Your unbelievable reply: "Here, my answers are yes and yes, because I know that the story in the first case, and Hoss in the second, have been debunked." And who "debunked" these stories other than Faurisson himself? Who?

In the end, you concluded, "Both Faurisson and [Holocaust denier David] Irving have been subject to a lot of stupid censorship and harassment for their writing." Poor victims.

In a letter to you after your article, Faurisson wrote, "You told me you have been very impressed by my article on 'How the British obtained the confessions of Rudolf H~ss [...].' You had the
opportunity of revealing this to the readers of Nation. Why didn't you do it?" If Faurisson's not lying, then what was it about his article that impressed you so much?

Now it's time to change tunes a little, Hitchens. I'll let you take a cocktail break if you're getting tired. Ready? Good. Because the next song is a blithe waltz called, "Dinner with the Denier." It's about your innocent fox-trots with infamous Holocaust denier David Irving. You know, the self-described anti-Semite who said in 1998, "No documents whatever show that a Holocaust had ever happened."

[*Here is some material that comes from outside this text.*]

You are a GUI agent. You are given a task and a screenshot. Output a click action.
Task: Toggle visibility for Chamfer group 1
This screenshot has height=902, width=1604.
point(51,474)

In 1994, you held a dinner for Irving at your home in Washington. Who was there? What did you say to Irving to charm him? What drinks were served? Schnapps? According to Irving on his website, you had dinner or lunch with him "two your three times in [your] chosen hometown, Washington."

Dance, Hitchens, dance. Shake what yo' mama gave ya!

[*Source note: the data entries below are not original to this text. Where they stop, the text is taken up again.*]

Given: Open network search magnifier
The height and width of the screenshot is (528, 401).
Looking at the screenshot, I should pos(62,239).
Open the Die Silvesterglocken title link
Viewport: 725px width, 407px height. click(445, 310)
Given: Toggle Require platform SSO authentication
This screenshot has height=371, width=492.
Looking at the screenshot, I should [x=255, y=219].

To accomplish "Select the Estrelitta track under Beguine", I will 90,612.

A year later, in your Vanity Fair article, "Hitler's Ghost," (which Irving has posted on his website) you argued that Irving's books deserve to be published in America, described criticism of Irving as "hysterical and old-maidish," and declared, "David Irving is not just a Fascist historian, he is also a great historian of Fascism." Nevermind all the lies contained in Irving's biography of Goebbels.

You also were compelled to write, "And, incidentally, [Irving] has never and not once described the Holocaust as a 'hoax'." I guess you weren't aware of Irving's statement in 1990 that, "The holocaust of Germans in Dresden really happened. That of the Jews in the gas chambers of Auschwitz is an invention." Were you?

Well, Hitchens, I know you want to keep shakin' that tail-feather of yours, but it looks like the band's all worn out. The party's over. I sure hope you designated a driver.

(Don't worry, Horowitz. I've got some tunes for you to dance to, too. Just be patient.)